DMOは「観光地域づくり法人(Destination Management/Marketing Organization)」のことで、官民を含めて、多様な関係者とともに「観光地域づくり」を推進していく組織。データ分析などに基づいた戦略を推進するなど、従来の観光組織とは異なる動きで観光地域づくりを行う、いわば“舵取り役“を担う。

全国市区町村にある観光協会などの組織はおよそ1,700団体を数えるが、その中でもDMOとして登録されているのは282団体(2023年9月26日現在)と非常に限られた存在であり、観光業界が抱える課題解決に向けてのカギを握る存在となっている。
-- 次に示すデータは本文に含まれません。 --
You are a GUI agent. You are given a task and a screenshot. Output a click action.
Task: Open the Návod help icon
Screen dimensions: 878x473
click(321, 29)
そこで今回は、神奈川県観光協会 会長の望月淳氏と、アドバイザーとして神奈川県観光協会をサポートするNTT東日本 ビジネスイノベーション部 まちづくり推進グループ グループ長の志和康弘氏に、神奈川県観光協会のDMO化を中心に、神奈川県における観光業界の現状と今後についてを伺った。

■DMO化によって地域の“稼ぐ力”を引き出す

神奈川県観光協会の歴史は古く、昭和21年に設立され、昭和22年に法人登録。およそ80年の歴史を重ねており、観光と物産の振興を中心に事業を展開している。神奈川県内には市町村を中心に多数の観光協会が活動しているが、神奈川県観光協会は決して上位組織というわけではなく、あくまでも横並びのポジションで、地域の観光協会と協力しながら、各種プロモーション活動を実施している。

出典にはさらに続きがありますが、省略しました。